Video recordings from cameras positioned in the operating room or simulation centers can be valuable additions to the surgical skills assessment of almost any type of procedure, but arthroscopic operations in particular are well suited for this type of assessment, because the monitor output can be saved automatically as a video file.16 Jabbour and Sidman16 demonstrated the feasibility of using time-synced multicamera videos to show the instrument handling and the surgical field from the arthroscopic camera video recordings. The authors stated that the “mean duration of OSATS videos was 11 minutes and 20 seconds, which was significantly less than the time needed for an expert to be present at the administration of each 30-minute OSATS (P < 0.001).”
Video recording is valuable not only for the initial training of a novice or for training an experienced surgeon in a new procedure, but also for the maintenance of certification in periodic assessments. The public increasingly demands more oversight to ensure the quality of surgical performance. A standardized quantitative review of video-recorded procedures can serve many purposes, such as life-long learning with self-assessment for improvement and quality assurance for risk management, or privileging and credentialing. As technology improves, video capture likely will play a greater role in the formative and summative assessment of surgical skill.
Crowd-Sourced Assessment of Technical Skills
The term crowdsourcing has been defined as “the practice of obtaining information or input into a task or project by enlisting the services of a large number of people, either paid or unpaid, typically via the Internet.”17 Crowd-Sourced Assessment of Technical Skills (C-SATS) is an emerging adjunct for the video-recorded evaluation of surgical skills. In this method, video-recorded surgical performance can be assessed (using the OSATS or the GRS) by online crowds of raters who are decentralized, anonymous, and independent; some observers may not have received medical training.18
Holst et al19 studied the validity of C-SATS in assessing the surgical performance of 12 surgeons in porcine robot-assisted urinary bladder closures. The authors compared the assessments of 7 expert raters with those of 487 crowd workers recruited from Amazon Mechanical Turk. The expert surgeon graders took 14 days to complete the scoring of video-recorded performances using the GRS, whereas the crowd workers completed the assessments of 12 videos in 4 hours and 28 minutes. Each rater from Amazon Mechanical Turk was paid $0.75 per video. Concordance between the surgeon graders and the crowd workers was 0.93 (the Cronbach Alpha). Interrater (observer) reliability among the surgeon graders was 0.89.

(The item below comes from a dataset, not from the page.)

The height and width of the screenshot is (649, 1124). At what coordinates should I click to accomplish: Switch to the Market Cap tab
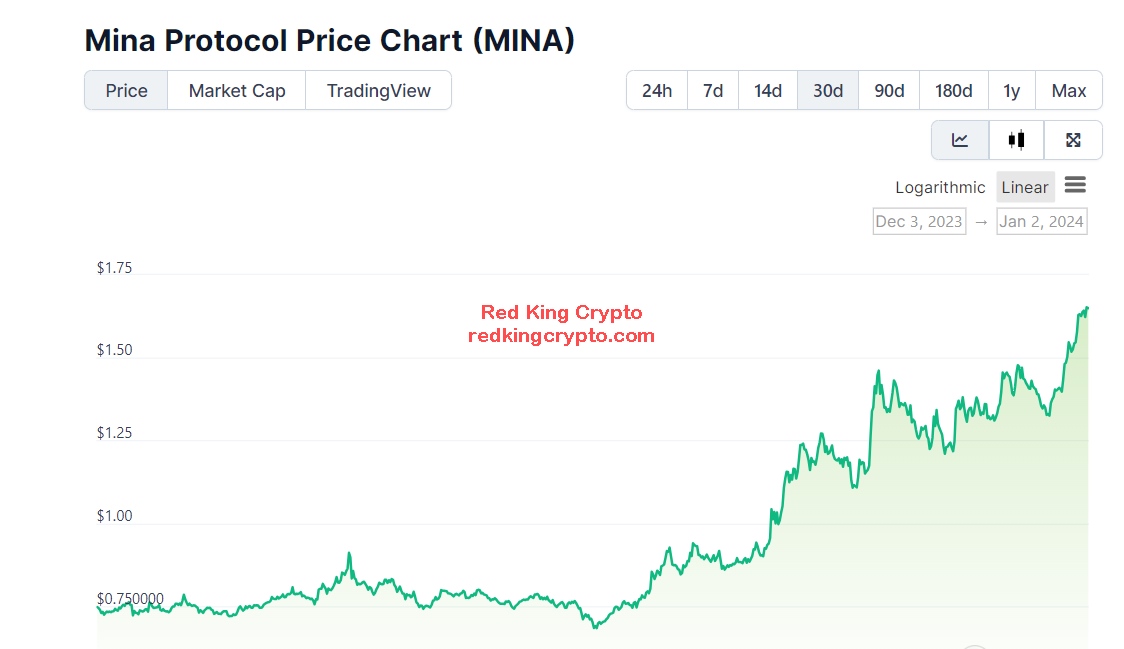click(x=236, y=90)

The surgical skills assessment tools currently in use require too much time and too many resources and therefore are not practical for frequent use or scaling to larger studies.18,19 Using crowdsourcing to assess surgical skills may reduce the burden of the assessments and rater bias while increasing the accountability of outcomes by soliciting contributions from a large online community rather than from professionals who are related to a particular project in some way.18,19
Direct Objective Metric Measures
Directly and objectively measuring a concrete aspect of a skill using universal metric measurements holds promise for improving reliability, validity, clinical relevance, and applicability in large-scale studies or high-stakes board examinations while reducing time and expense. Examples of such parameters include the mechanical strength of a knot or a fracture fixation construct, the distance travelled when navigating a wire to a certain location such as the center of the femoral head, the accuracy of reduction, or the time to completion of a skill task. Research has demonstrated the value of using these parameters in surgical skills assessments when compared with accustomed methods such as OSATS.20,21
In a simulated intra-articular fracture reduction model, Anderson et al20 showed that OSATS did not correlate well with the actual fracture reduction measured using three-dimensional digital models of the final reductions of articular surfaces. Similarly, in a distal radius fracture fixation model, Putnam et al21 showed that the biomechanical strength of the fracture construct did not correlate with medical knowledge tests and OSATS scores. These data strongly suggest that the previously described direct and objective metric measurement parameters are critically important adjuncts to more commonly used techniques, such as the OSATS and the GRS, in the assessment of surgical skills.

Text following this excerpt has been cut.